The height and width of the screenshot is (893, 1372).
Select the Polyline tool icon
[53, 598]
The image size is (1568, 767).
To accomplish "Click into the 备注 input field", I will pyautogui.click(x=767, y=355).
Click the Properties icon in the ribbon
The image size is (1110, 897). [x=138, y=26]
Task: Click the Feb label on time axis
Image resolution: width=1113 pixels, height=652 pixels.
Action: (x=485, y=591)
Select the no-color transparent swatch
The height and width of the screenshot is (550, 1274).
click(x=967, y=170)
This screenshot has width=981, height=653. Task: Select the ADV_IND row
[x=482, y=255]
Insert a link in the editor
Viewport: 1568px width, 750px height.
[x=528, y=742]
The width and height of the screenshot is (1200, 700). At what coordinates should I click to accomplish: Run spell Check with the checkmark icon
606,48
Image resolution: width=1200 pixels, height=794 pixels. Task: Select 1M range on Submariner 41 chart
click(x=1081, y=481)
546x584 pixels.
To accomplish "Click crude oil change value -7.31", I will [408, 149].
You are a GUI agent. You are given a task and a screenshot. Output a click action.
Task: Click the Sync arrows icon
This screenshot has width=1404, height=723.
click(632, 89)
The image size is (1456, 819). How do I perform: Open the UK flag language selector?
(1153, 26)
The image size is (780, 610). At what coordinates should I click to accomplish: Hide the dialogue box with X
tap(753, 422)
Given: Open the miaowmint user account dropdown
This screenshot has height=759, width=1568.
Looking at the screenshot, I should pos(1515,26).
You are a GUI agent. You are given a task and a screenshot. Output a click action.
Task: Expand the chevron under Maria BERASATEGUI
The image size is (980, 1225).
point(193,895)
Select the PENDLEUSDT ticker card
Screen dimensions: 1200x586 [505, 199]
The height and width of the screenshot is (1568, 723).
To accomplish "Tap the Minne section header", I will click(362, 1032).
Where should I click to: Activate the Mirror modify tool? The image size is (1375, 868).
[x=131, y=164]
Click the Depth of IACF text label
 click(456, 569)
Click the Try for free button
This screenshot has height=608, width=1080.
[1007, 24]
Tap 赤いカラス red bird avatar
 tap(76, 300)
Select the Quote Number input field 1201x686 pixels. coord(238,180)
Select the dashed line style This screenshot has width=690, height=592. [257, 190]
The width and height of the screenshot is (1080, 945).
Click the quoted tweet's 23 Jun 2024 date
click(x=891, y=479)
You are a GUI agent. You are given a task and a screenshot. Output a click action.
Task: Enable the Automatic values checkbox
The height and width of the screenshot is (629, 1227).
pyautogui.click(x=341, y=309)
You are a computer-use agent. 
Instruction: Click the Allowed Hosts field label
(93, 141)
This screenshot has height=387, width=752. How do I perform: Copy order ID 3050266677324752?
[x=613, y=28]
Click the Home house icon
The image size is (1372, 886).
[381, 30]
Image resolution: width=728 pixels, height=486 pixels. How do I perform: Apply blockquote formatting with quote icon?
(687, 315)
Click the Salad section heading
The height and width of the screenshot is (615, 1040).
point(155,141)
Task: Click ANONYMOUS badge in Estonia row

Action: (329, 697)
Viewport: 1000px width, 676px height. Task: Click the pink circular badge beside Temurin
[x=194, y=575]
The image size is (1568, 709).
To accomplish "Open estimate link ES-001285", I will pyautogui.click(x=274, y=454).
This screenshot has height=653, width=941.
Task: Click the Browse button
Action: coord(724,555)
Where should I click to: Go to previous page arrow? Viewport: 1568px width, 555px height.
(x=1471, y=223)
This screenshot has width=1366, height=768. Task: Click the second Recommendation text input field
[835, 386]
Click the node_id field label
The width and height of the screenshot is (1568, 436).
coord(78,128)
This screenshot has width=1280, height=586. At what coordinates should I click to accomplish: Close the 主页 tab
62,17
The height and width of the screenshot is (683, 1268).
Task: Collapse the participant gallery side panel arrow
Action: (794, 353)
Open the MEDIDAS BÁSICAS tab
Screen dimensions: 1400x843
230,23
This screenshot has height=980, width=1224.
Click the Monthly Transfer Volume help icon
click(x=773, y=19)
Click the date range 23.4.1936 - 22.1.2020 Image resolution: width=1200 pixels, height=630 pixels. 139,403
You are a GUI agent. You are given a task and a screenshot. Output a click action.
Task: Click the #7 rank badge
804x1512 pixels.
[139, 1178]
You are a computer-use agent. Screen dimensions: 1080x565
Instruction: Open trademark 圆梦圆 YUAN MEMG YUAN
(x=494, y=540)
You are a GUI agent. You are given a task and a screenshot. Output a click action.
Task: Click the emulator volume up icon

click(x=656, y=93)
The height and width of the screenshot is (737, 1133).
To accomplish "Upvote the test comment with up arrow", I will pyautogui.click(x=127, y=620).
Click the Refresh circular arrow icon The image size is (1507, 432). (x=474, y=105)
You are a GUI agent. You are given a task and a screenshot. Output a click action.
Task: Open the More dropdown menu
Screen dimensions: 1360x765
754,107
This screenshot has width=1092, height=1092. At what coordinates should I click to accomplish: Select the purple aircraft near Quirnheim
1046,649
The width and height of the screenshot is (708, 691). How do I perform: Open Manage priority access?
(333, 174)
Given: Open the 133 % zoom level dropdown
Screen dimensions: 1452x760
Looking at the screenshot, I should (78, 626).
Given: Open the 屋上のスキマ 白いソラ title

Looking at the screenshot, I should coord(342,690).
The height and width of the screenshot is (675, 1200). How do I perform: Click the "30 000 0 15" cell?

- - - -

**PROBLEM DESCRIPTION**
Set down the whole listing again, exactly as it was given.

**RESULT OF THE EXERCISE**
The height and width of the screenshot is (893, 1372).
Select the Polyline tool icon
[53, 598]
The image size is (1568, 767).
To accomplish "Click into the 备注 input field", I will pyautogui.click(x=767, y=355).
Click the Properties icon in the ribbon
The image size is (1110, 897). [x=138, y=26]
Task: Click the Feb label on time axis
Image resolution: width=1113 pixels, height=652 pixels.
Action: (x=485, y=591)
Select the no-color transparent swatch
The height and width of the screenshot is (550, 1274).
click(x=967, y=170)
This screenshot has width=981, height=653. Task: Select the ADV_IND row
[x=482, y=255]
Insert a link in the editor
Viewport: 1568px width, 750px height.
[x=528, y=742]
The width and height of the screenshot is (1200, 700). At what coordinates should I click to accomplish: Run spell Check with the checkmark icon
606,48
Image resolution: width=1200 pixels, height=794 pixels. Task: Select 1M range on Submariner 41 chart
click(x=1081, y=481)
546x584 pixels.
To accomplish "Click crude oil change value -7.31", I will [408, 149].
You are a GUI agent. You are given a task and a screenshot. Output a click action.
Task: Click the Sync arrows icon
This screenshot has width=1404, height=723.
click(632, 89)
The image size is (1456, 819). How do I perform: Open the UK flag language selector?
(1153, 26)
The image size is (780, 610). At what coordinates should I click to accomplish: Hide the dialogue box with X
tap(753, 422)
Given: Open the miaowmint user account dropdown
This screenshot has height=759, width=1568.
Looking at the screenshot, I should pos(1515,26).
You are a GUI agent. You are given a task and a screenshot. Output a click action.
Task: Expand the chevron under Maria BERASATEGUI
The image size is (980, 1225).
point(193,895)
Select the PENDLEUSDT ticker card
Screen dimensions: 1200x586 [505, 199]
The height and width of the screenshot is (1568, 723).
To accomplish "Tap the Minne section header", I will click(362, 1032).
Where should I click to: Activate the Mirror modify tool? The image size is (1375, 868).
[x=131, y=164]
Click the Depth of IACF text label
 click(456, 569)
Click the Try for free button
This screenshot has height=608, width=1080.
[1007, 24]
Tap 赤いカラス red bird avatar
 tap(76, 300)
Select the Quote Number input field 1201x686 pixels. coord(238,180)
Select the dashed line style This screenshot has width=690, height=592. [257, 190]
The width and height of the screenshot is (1080, 945).
Click the quoted tweet's 23 Jun 2024 date
click(x=891, y=479)
You are a GUI agent. You are given a task and a screenshot. Output a click action.
Task: Enable the Automatic values checkbox
The height and width of the screenshot is (629, 1227).
pyautogui.click(x=341, y=309)
You are a computer-use agent. 
Instruction: Click the Allowed Hosts field label
(93, 141)
This screenshot has height=387, width=752. How do I perform: Copy order ID 3050266677324752?
[x=613, y=28]
Click the Home house icon
The image size is (1372, 886).
[381, 30]
Image resolution: width=728 pixels, height=486 pixels. How do I perform: Apply blockquote formatting with quote icon?
(687, 315)
Click the Salad section heading
The height and width of the screenshot is (615, 1040).
point(155,141)
Task: Click ANONYMOUS badge in Estonia row

Action: (329, 697)
Viewport: 1000px width, 676px height. Task: Click the pink circular badge beside Temurin
[x=194, y=575]
The image size is (1568, 709).
To accomplish "Open estimate link ES-001285", I will pyautogui.click(x=274, y=454).
This screenshot has height=653, width=941.
Task: Click the Browse button
Action: coord(724,555)
Where should I click to: Go to previous page arrow? Viewport: 1568px width, 555px height.
(x=1471, y=223)
This screenshot has width=1366, height=768. Task: Click the second Recommendation text input field
[835, 386]
Click the node_id field label
The width and height of the screenshot is (1568, 436).
coord(78,128)
This screenshot has width=1280, height=586. At what coordinates should I click to accomplish: Close the 主页 tab
62,17
The height and width of the screenshot is (683, 1268).
Task: Collapse the participant gallery side panel arrow
Action: (794, 353)
Open the MEDIDAS BÁSICAS tab
Screen dimensions: 1400x843
230,23
This screenshot has height=980, width=1224.
Click the Monthly Transfer Volume help icon
click(x=773, y=19)
Click the date range 23.4.1936 - 22.1.2020 Image resolution: width=1200 pixels, height=630 pixels. 139,403
You are a GUI agent. You are given a task and a screenshot. Output a click action.
Task: Click the #7 rank badge
804x1512 pixels.
[139, 1178]
You are a computer-use agent. Screen dimensions: 1080x565
Instruction: Open trademark 圆梦圆 YUAN MEMG YUAN
(x=494, y=540)
You are a GUI agent. You are given a task and a screenshot. Output a click action.
Task: Click the emulator volume up icon

click(x=656, y=93)
The height and width of the screenshot is (737, 1133).
To accomplish "Upvote the test comment with up arrow", I will pyautogui.click(x=127, y=620).
Click the Refresh circular arrow icon The image size is (1507, 432). (x=474, y=105)
You are a GUI agent. You are given a task and a screenshot. Output a click action.
Task: Open the More dropdown menu
Screen dimensions: 1360x765
754,107
This screenshot has width=1092, height=1092. At what coordinates should I click to accomplish: Select the purple aircraft near Quirnheim
1046,649
The width and height of the screenshot is (708, 691). How do I perform: Open Manage priority access?
(333, 174)
Given: Open the 133 % zoom level dropdown
Screen dimensions: 1452x760
Looking at the screenshot, I should (78, 626).
Given: Open the 屋上のスキマ 白いソラ title

Looking at the screenshot, I should coord(342,690).
The height and width of the screenshot is (675, 1200). How do I perform: Click the "30 000 0 15" cell?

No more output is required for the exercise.